▶ _TASK LIST_
(a) In the text on durable document workflows, shorten the paragraph that begins "When this discipline is followed" into a list, keeping its main facts.
(b) From the text on durable document workflows, write out the passage starting at "final output diff" and ending at "request success rate.", unchanged.

The anti-pattern is hiding orchestration inside a durable step:

# Bad: ctx operations inside ctx.run
await ctx.run(
    "do-everything",
    lambda: start_child_workflow(ctx, page_id),
)

Durable execution is not magic. It rewards boring boundaries. Provider calls, DB writes, blob uploads, and notification sends get wrapped. Pure transformations stay pure. Child workflows stay visible as child workflows.

When this discipline is followed, a crash during a 170-page document is annoying but not mysterious. The workflow resumes from the journal. Already-uploaded pages remain uploaded. Already-completed OCR calls are not repeated. In-flight child workflows can be attached to, waited on, or observed.

Evaluation has to include the trace Link to heading

For agentic document systems, evaluating only the final answer is too weak.

Imagine a workbook cell is correct:

Revenue growth = 14.2%

That can still hide bad behavior:

the agent copied the value from a nearby example
it used the wrong document version
it ignored a contradicting footnote
it got lucky because the fixture was easy
it wrote the right number but left no evidence trail

I want eval reports that include:

final output diff
stdout / stderr timeline
tool calls
source chunks used
page crops referenced
provider fallback path
agent runner attempts
elapsed time by phase

This makes regressions much easier to reason about. A model upgrade that keeps accuracy flat but doubles fallback usage is not free. A prompt change that improves one fixture by reading entire PDFs instead of using source chunks may be worse operationally.

Metrics I would page on Link to heading

The dashboard for this system should be built around phase behavior, not just request success rate.

Metric	Why I care
render time per page	catches pathological PDFs and CPU starvation
rendered bytes per page	catches DPI and payload explosions
OCR reuse rate	measures whether dedupe/idempotency works
OCR provider fallback rate	detects quality or availability drift
duplicate invocation waits	shows concurrent demand for same page
source chunks per page	catches over/under segmentation
agent retry count	detects flaky runners or weak prompts
eval pass rate by fixture family	prevents silent degradation
evidence coverage	tells whether answers are grounded

The last one matters the most. If a system produces polished artifacts without evidence coverage, it is just automation theater.

▶ _DATA SECTION_
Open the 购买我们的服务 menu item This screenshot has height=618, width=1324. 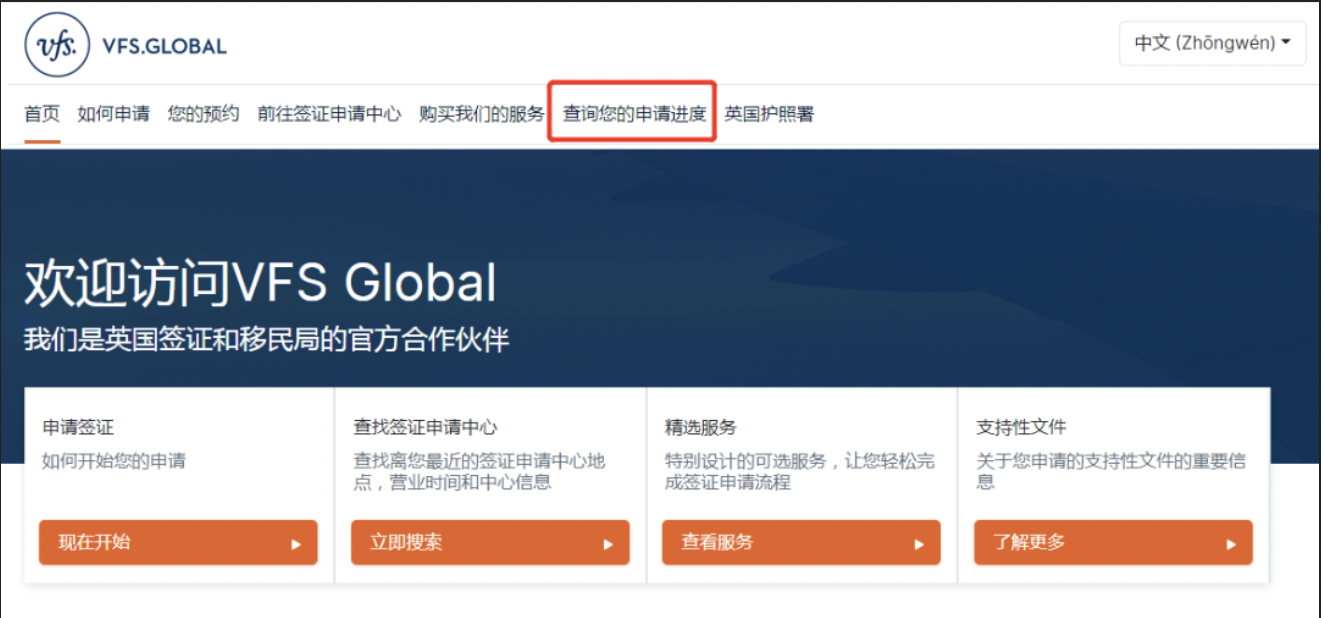click(x=482, y=114)
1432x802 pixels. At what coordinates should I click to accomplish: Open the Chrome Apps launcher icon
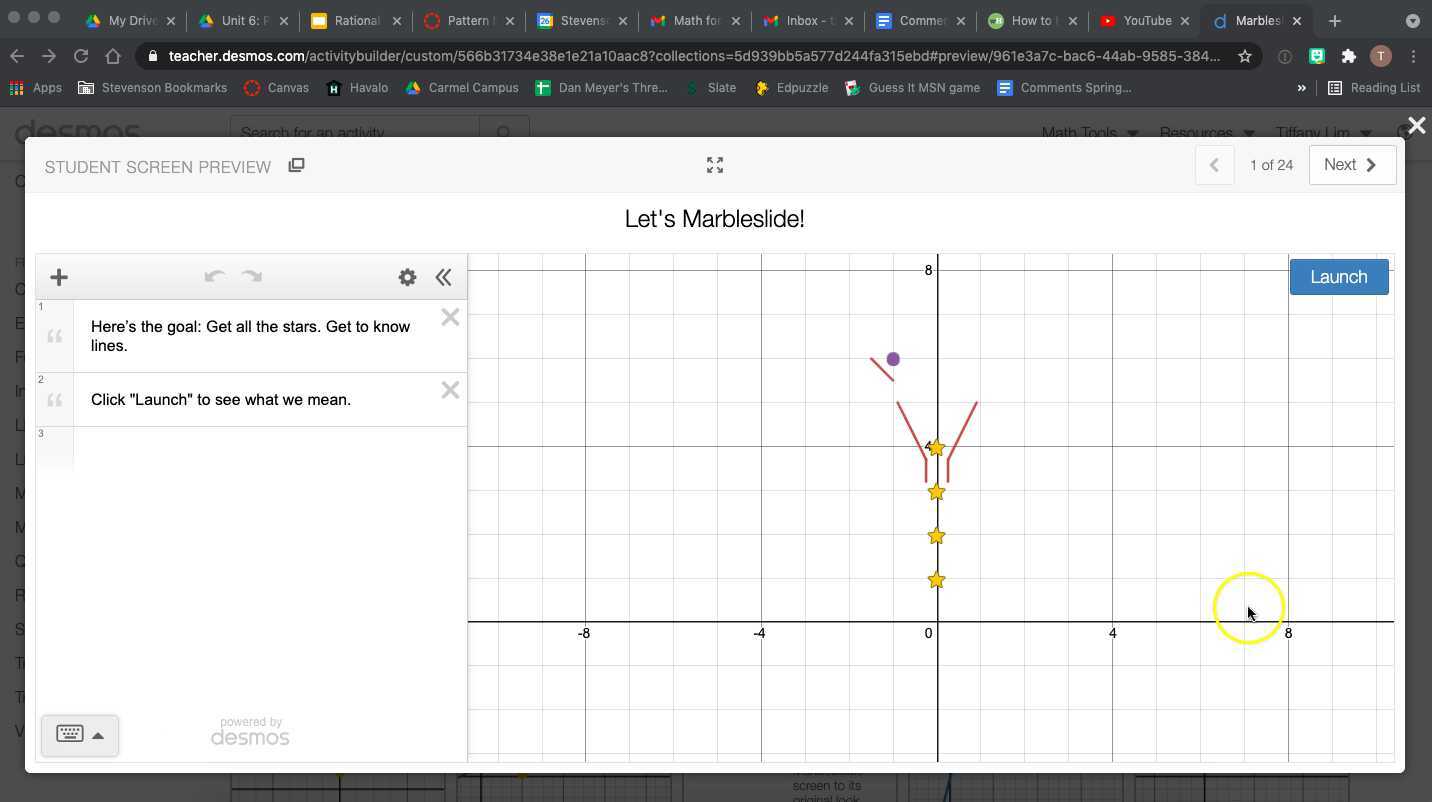[16, 88]
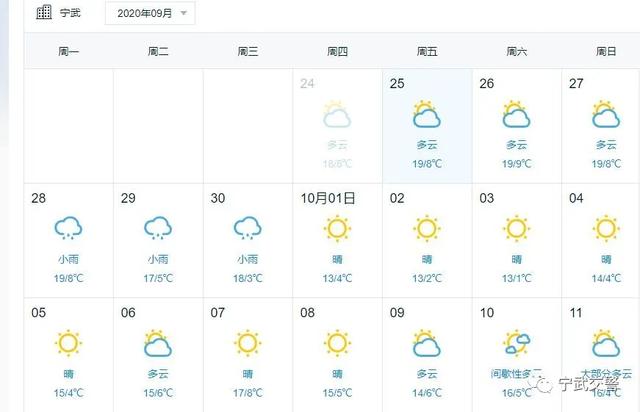Screen dimensions: 640x412
Task: Click the sunny icon on day 04
Action: tap(605, 228)
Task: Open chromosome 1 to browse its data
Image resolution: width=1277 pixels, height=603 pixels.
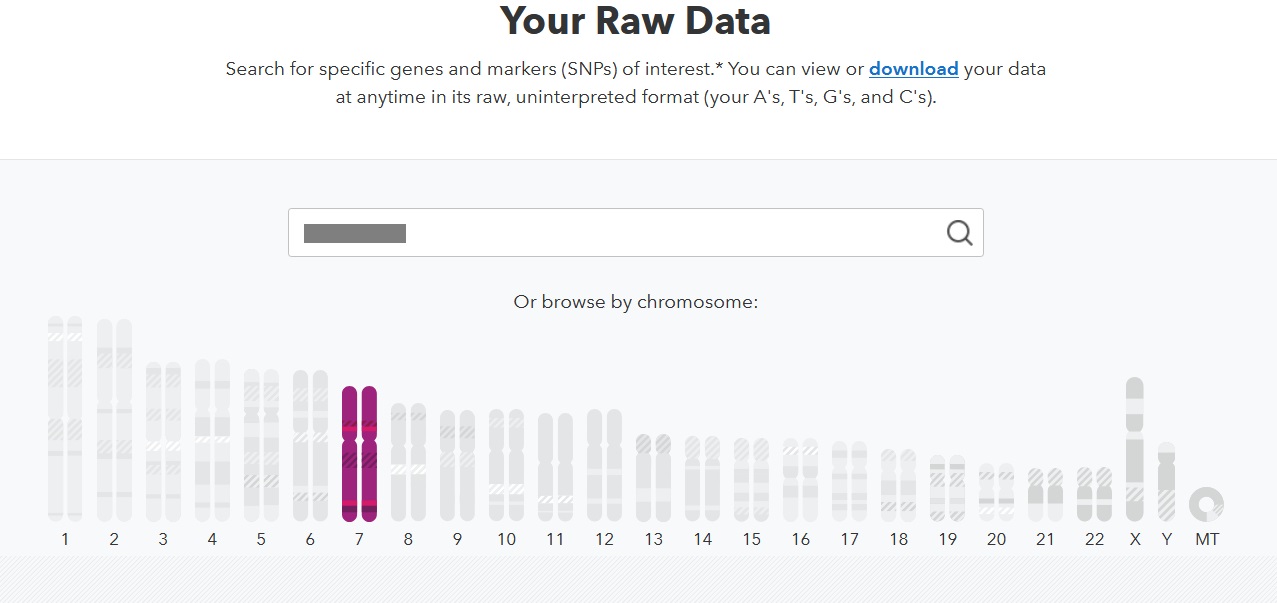Action: [x=65, y=420]
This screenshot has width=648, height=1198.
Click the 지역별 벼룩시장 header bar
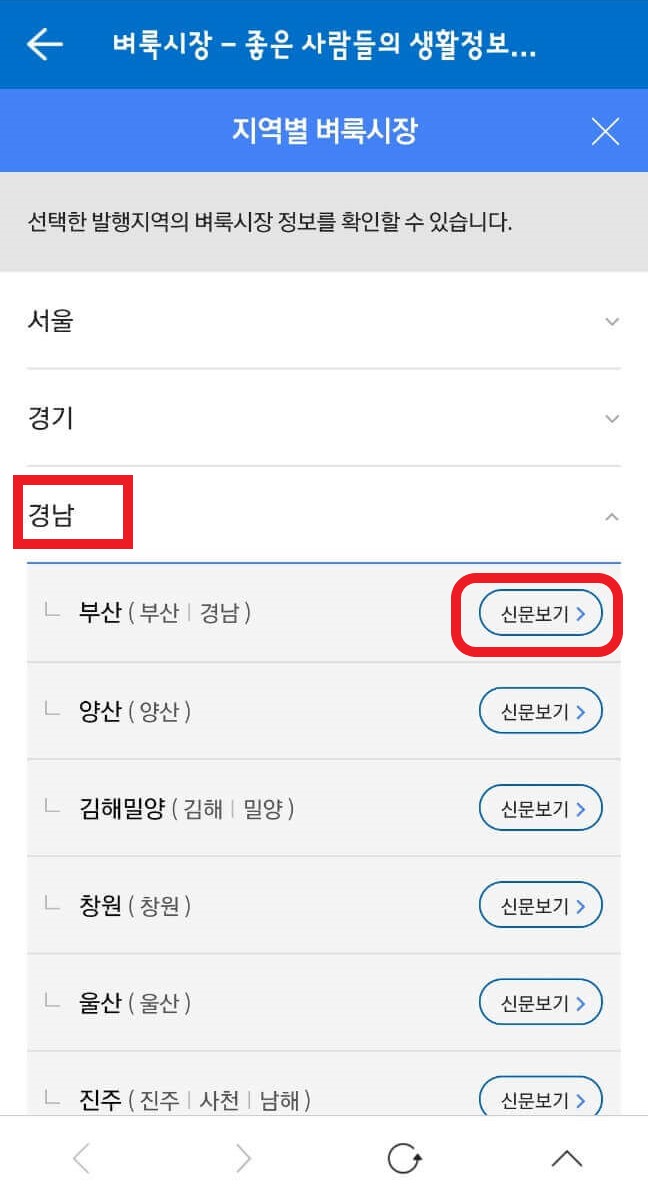[324, 130]
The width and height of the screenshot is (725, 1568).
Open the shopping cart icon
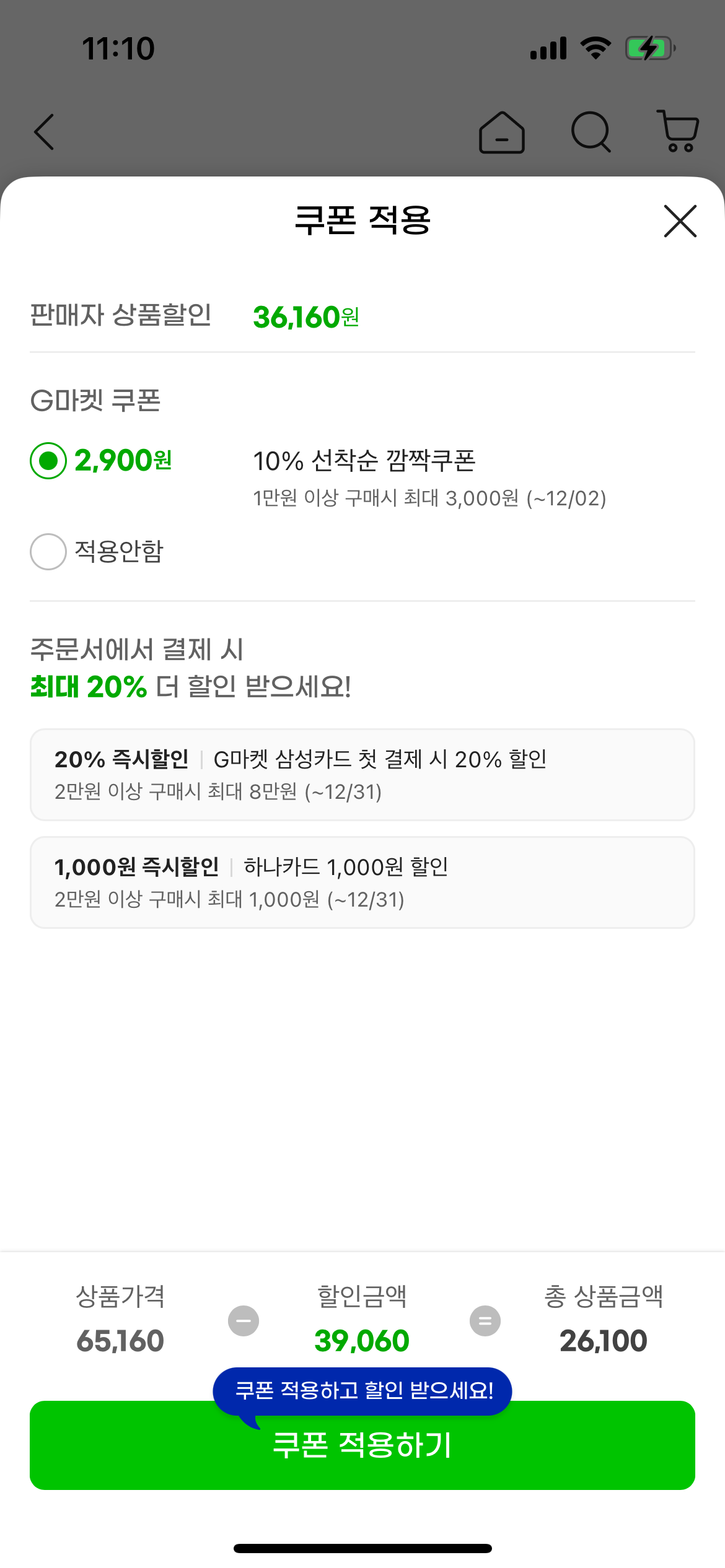pyautogui.click(x=679, y=131)
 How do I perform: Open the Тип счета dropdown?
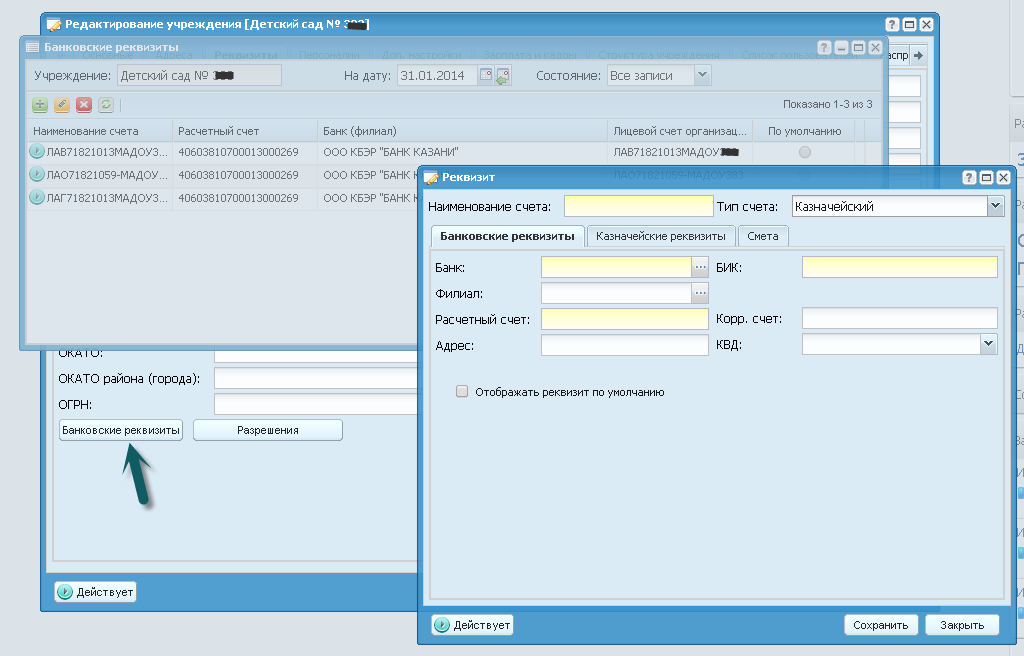994,206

▶ _RESPONSES BY ITEM NUMBER_
(a)
When the discipline is followed, a crash during a 170-page document is annoying but not mysterious:
- The workflow resumes from the journal.
- Pages already uploaded stay uploaded.
- OCR calls already completed are not repeated.
- In-flight child workflows can be attached to, waited on, or observed.

(b)
final output diff
stdout / stderr timeline
tool calls
source chunks used
page crops referenced
provider fallback path
agent runner attempts
elapsed time by phase

This makes regressions much easier to reason about. A model upgrade that keeps accuracy flat but doubles fallback usage is not free. A prompt change that improves one fixture by reading entire PDFs instead of using source chunks may be worse operationally.

Metrics I would page on Link to heading

The dashboard for this system should be built around phase behavior, not just request success rate.